What you will do: From the first line to the last, restate the data exactly, leaving out the images.

Entries taken from a collection:

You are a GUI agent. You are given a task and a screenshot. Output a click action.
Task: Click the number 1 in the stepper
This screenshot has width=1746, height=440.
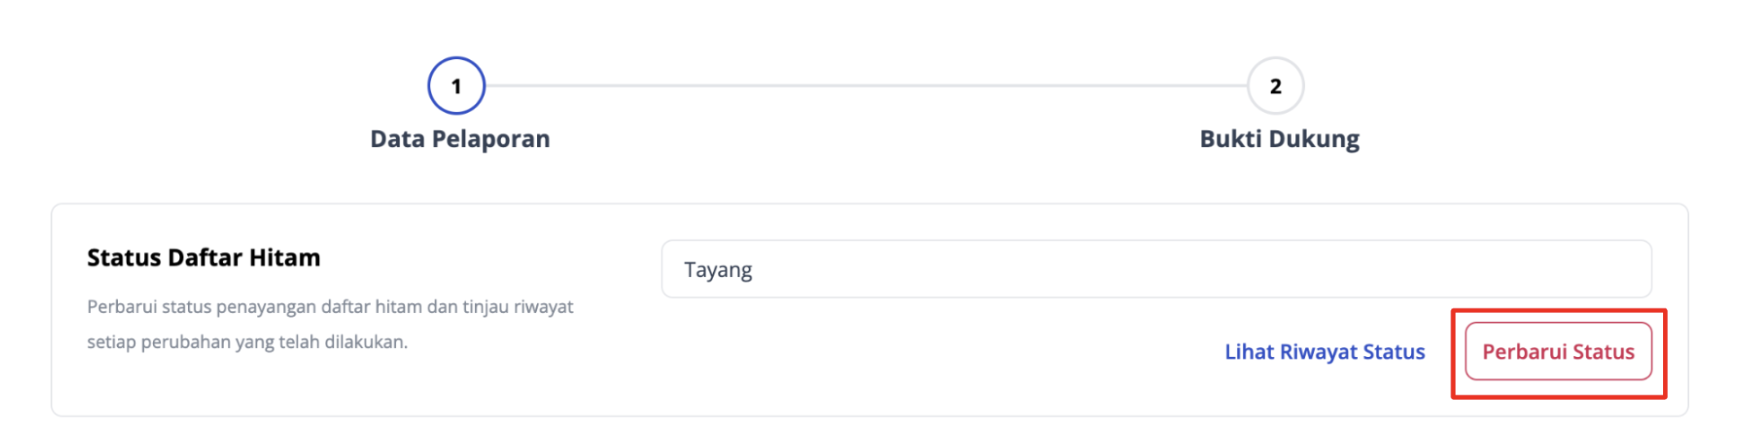click(x=456, y=87)
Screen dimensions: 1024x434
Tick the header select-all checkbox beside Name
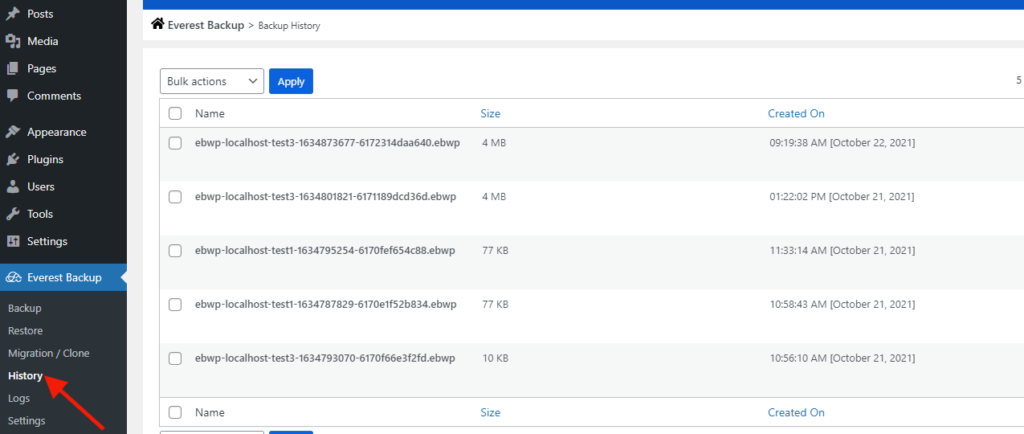click(175, 114)
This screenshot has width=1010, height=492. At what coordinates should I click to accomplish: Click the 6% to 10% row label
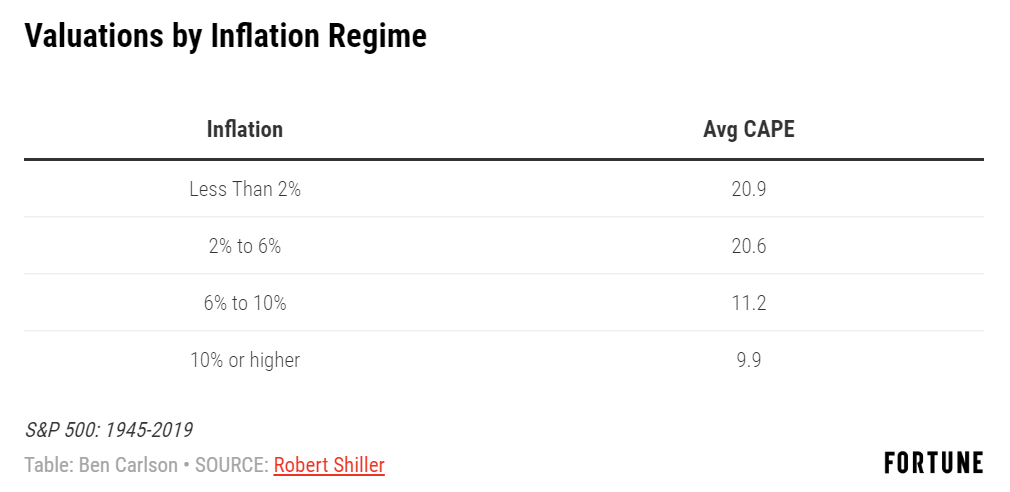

Your response:
You are a GUI agent. You are given a task and a screenshot. Output a click action.
Task: Click the number 1 in the stepper
This screenshot has width=1746, height=440.
click(x=456, y=87)
Screen dimensions: 1024x434
Tick the header select-all checkbox beside Name
click(175, 114)
This screenshot has width=1010, height=492. At what coordinates should I click to accomplish: Click the 6% to 10% row label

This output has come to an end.